• Task material:
═══
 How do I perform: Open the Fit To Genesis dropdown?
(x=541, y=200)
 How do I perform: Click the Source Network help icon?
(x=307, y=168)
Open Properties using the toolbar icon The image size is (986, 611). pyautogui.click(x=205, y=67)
═══
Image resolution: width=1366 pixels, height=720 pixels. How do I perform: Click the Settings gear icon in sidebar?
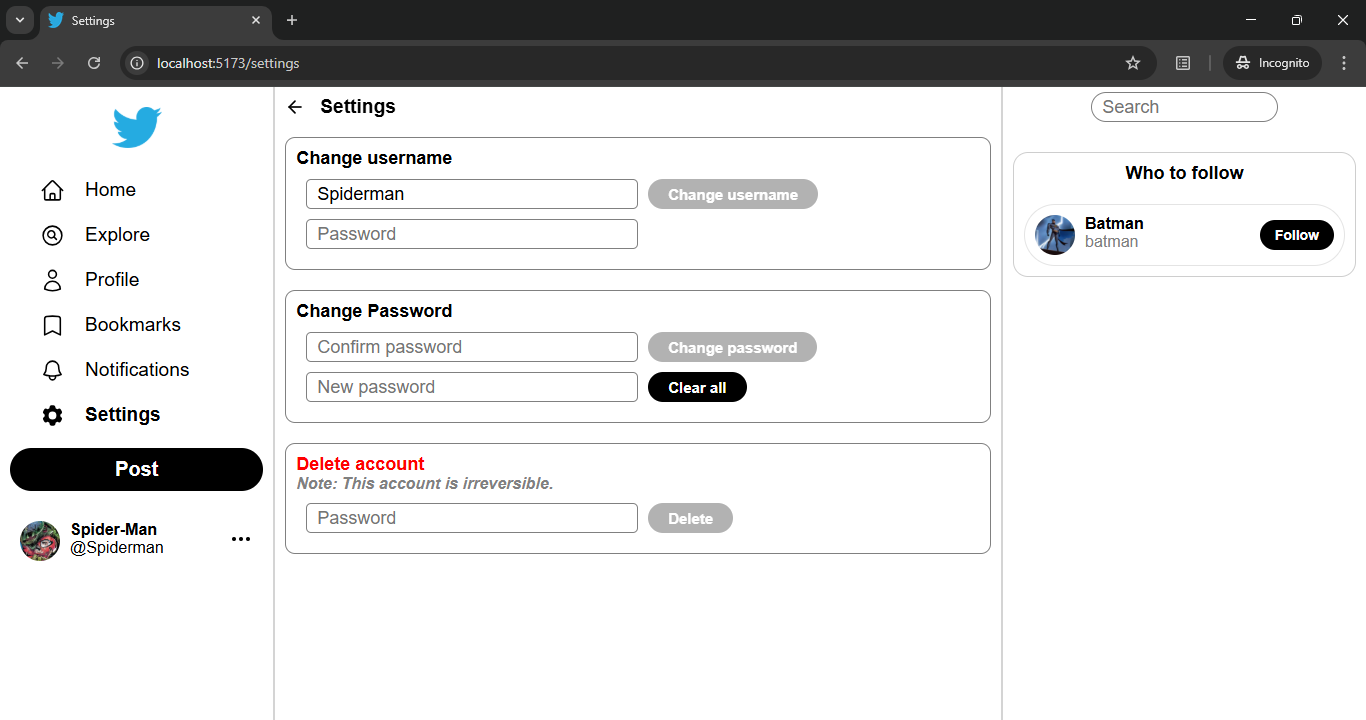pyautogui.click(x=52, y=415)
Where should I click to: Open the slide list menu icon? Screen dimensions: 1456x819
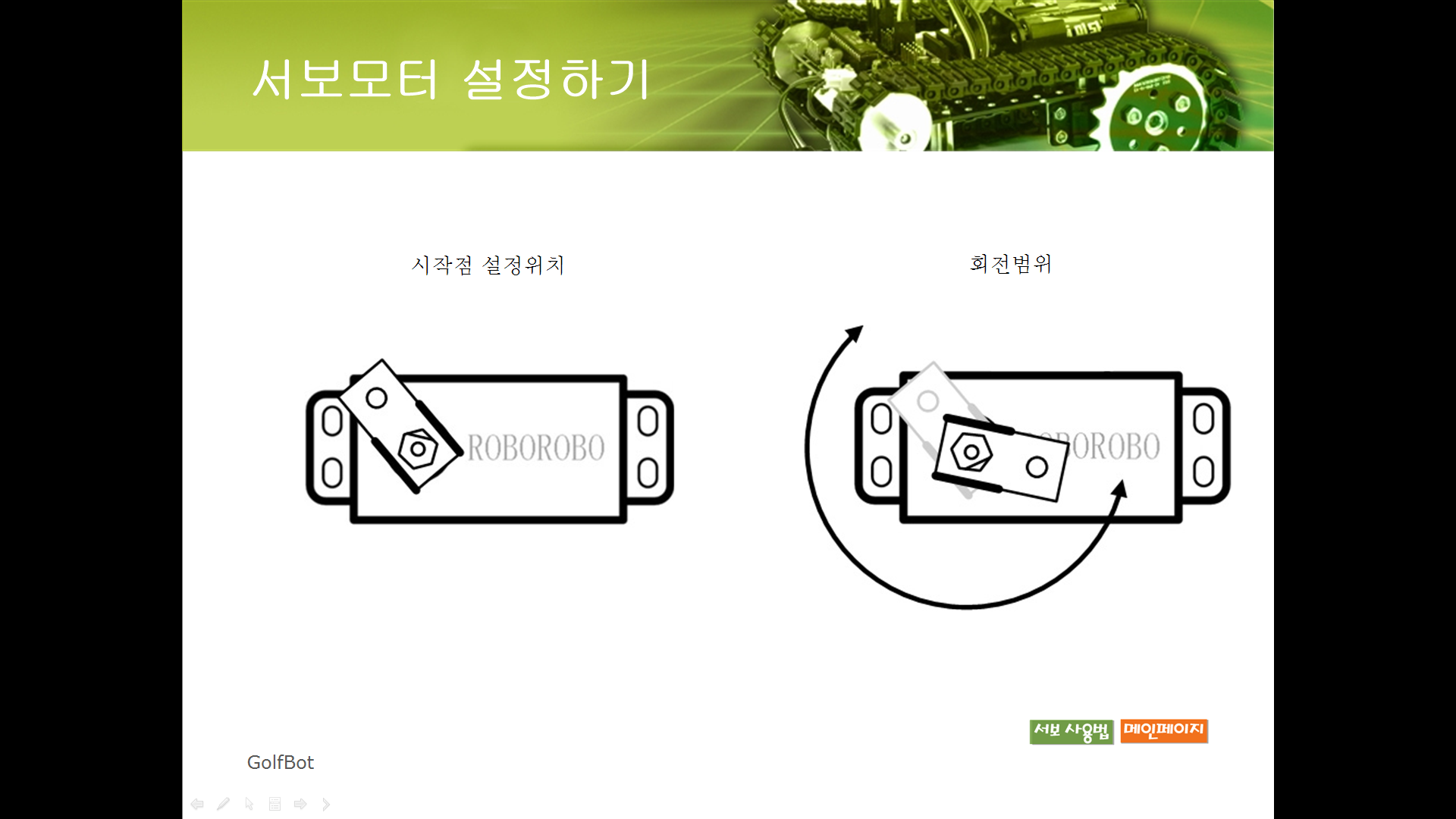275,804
═══
• Work order:
In the data above, find the line with "How do I perform: Open" and the line with "Open Properties using". Retype both, plus every line between them, exactly.

• Response to this task:
 How do I perform: Open the Fit To Genesis dropdown?
(x=541, y=200)
 How do I perform: Click the Source Network help icon?
(x=307, y=168)
Open Properties using the toolbar icon The image size is (986, 611). pyautogui.click(x=205, y=67)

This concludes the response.